EXERCISE TASK:
Copy the lines below word for word, beginning with the line that contains "Task: Click the 'Extended'" and continuing through the line that contains "The height and width of the screenshot is (924, 1307).".

begin TASK INPUTS

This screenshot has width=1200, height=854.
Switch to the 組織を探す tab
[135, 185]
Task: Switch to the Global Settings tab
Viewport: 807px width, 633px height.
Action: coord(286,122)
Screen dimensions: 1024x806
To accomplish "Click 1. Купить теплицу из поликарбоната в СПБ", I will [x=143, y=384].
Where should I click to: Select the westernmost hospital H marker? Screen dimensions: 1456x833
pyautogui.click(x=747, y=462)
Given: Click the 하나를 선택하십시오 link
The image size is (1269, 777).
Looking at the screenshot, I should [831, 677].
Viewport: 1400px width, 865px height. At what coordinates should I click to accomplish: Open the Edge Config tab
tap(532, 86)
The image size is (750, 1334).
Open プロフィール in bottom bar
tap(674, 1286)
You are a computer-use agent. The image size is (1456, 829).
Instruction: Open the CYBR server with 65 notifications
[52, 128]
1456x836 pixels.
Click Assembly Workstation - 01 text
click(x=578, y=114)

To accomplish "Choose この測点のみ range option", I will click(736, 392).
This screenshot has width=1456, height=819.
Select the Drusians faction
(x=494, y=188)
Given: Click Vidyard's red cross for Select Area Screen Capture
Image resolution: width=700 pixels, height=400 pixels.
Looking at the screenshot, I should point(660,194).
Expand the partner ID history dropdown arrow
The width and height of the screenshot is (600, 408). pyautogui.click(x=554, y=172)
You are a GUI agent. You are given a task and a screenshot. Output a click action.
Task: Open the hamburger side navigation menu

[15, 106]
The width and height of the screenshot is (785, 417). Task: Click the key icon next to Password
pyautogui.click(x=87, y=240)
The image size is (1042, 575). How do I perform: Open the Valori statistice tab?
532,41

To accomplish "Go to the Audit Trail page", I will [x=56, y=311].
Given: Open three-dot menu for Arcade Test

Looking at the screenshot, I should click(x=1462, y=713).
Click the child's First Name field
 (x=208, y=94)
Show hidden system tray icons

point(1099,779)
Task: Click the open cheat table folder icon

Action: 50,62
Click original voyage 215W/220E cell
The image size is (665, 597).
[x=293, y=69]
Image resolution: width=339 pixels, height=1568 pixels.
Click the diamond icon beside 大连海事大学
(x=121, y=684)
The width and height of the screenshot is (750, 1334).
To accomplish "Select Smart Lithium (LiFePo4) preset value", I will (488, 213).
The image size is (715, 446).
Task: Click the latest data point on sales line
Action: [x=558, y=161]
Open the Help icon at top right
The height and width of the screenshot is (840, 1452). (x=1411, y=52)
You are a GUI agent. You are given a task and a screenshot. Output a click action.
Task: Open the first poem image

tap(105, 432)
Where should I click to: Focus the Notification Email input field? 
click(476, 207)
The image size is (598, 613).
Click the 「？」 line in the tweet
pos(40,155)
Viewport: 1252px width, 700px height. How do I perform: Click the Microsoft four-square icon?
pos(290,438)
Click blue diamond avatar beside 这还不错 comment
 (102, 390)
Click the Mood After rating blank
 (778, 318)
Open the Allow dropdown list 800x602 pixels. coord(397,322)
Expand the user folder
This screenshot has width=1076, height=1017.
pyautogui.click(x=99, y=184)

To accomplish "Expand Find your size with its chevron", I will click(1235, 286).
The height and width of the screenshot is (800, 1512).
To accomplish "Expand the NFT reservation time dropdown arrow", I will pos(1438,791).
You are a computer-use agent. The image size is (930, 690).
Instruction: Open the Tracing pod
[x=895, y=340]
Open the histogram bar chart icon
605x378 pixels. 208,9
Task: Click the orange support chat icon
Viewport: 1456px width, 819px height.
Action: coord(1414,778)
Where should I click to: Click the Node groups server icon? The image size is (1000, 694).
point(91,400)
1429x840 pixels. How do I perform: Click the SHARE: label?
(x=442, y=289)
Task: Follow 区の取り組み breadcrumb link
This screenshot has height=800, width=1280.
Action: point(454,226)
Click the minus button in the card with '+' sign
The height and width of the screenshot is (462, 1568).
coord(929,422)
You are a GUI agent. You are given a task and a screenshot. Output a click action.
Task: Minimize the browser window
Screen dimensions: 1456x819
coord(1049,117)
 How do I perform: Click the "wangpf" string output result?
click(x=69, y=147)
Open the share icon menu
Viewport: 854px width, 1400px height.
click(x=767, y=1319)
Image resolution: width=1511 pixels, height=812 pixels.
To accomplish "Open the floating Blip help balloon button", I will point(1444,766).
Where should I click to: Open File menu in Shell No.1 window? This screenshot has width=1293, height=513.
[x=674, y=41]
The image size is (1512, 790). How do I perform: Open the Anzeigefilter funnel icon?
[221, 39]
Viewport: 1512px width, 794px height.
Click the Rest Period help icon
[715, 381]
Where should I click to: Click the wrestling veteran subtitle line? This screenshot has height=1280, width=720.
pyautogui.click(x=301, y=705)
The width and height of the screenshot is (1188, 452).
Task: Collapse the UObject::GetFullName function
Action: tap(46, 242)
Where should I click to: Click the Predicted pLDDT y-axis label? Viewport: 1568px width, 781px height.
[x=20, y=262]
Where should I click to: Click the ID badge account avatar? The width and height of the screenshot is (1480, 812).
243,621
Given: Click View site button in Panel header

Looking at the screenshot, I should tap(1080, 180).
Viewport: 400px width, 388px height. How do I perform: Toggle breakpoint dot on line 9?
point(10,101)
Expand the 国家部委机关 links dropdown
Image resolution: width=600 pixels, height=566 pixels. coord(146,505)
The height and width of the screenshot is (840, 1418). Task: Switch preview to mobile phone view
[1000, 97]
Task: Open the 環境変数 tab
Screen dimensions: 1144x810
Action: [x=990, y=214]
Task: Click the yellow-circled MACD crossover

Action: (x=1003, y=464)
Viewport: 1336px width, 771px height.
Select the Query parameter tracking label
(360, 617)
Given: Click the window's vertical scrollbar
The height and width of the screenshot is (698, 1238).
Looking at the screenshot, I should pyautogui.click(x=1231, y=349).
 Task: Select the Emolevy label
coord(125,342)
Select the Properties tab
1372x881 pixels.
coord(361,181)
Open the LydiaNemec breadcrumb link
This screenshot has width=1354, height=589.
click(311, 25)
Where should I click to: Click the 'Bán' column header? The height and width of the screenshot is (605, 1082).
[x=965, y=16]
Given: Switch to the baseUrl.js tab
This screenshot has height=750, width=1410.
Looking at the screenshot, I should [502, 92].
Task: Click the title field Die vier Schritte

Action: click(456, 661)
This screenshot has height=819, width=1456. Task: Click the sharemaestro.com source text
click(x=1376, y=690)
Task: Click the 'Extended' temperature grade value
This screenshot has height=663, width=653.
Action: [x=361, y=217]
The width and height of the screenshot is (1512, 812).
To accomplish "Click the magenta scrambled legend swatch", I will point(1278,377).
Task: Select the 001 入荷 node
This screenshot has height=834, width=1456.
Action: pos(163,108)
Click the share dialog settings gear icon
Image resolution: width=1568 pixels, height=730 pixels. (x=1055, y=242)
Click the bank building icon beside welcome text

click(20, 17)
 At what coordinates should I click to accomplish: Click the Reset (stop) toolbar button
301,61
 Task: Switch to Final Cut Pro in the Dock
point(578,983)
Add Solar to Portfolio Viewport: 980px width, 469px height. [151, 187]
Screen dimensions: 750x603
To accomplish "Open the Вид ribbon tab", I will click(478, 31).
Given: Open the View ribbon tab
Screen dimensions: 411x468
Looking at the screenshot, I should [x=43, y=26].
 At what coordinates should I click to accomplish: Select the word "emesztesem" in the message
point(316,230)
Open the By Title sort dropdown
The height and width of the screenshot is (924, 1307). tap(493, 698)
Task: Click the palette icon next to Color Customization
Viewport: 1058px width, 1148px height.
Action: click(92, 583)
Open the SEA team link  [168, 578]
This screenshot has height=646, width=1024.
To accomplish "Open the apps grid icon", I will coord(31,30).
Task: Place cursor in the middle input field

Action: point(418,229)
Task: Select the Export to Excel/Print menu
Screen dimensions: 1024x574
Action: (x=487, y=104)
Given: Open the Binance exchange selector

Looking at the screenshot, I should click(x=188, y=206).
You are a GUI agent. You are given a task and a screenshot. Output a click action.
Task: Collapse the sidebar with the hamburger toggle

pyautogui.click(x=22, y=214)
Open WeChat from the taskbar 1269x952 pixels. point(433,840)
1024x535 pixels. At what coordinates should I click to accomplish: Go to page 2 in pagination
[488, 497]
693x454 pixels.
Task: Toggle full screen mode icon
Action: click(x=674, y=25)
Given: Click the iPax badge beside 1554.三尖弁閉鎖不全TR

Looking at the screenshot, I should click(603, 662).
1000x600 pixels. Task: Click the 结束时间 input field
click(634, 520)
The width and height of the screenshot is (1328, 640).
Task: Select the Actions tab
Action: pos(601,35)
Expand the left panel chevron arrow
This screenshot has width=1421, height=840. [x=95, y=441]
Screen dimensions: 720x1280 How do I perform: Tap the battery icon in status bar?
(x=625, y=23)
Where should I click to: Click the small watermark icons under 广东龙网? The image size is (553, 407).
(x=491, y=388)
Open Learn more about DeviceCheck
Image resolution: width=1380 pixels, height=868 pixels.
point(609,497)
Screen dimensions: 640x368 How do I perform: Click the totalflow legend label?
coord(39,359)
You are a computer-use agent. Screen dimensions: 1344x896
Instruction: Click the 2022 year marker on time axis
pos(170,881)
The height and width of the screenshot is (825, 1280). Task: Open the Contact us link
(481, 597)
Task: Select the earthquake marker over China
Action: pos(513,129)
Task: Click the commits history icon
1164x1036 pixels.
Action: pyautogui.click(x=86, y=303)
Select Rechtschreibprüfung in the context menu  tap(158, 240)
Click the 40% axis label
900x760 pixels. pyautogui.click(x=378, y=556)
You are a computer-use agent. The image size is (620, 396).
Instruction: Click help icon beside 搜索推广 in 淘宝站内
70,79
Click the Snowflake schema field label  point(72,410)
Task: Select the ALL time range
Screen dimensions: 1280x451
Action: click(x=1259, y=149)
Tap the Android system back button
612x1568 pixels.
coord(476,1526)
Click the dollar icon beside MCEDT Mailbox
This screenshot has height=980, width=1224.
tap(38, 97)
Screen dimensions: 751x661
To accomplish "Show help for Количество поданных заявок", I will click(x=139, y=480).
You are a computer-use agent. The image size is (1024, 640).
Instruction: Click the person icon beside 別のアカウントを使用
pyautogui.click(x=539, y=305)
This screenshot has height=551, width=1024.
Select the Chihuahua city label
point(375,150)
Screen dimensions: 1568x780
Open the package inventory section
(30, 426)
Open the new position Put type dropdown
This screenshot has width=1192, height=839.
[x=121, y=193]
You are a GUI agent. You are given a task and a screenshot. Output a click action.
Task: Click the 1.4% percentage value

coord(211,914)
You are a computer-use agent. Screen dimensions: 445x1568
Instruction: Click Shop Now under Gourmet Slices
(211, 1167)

end TASK INPUTS

TASK SOLUTION:
Task: Click the 'Extended' temperature grade value
This screenshot has height=663, width=653.
Action: [x=361, y=217]
The width and height of the screenshot is (1512, 812).
To accomplish "Click the magenta scrambled legend swatch", I will point(1278,377).
Task: Select the 001 入荷 node
This screenshot has height=834, width=1456.
Action: pos(163,108)
Click the share dialog settings gear icon
Image resolution: width=1568 pixels, height=730 pixels. (x=1055, y=242)
Click the bank building icon beside welcome text

click(20, 17)
 At what coordinates should I click to accomplish: Click the Reset (stop) toolbar button
301,61
 Task: Switch to Final Cut Pro in the Dock
point(578,983)
Add Solar to Portfolio Viewport: 980px width, 469px height. [151, 187]
Screen dimensions: 750x603
To accomplish "Open the Вид ribbon tab", I will click(478, 31).
Given: Open the View ribbon tab
Screen dimensions: 411x468
Looking at the screenshot, I should [x=43, y=26].
 At what coordinates should I click to accomplish: Select the word "emesztesem" in the message
point(316,230)
Open the By Title sort dropdown
The height and width of the screenshot is (924, 1307). tap(493, 698)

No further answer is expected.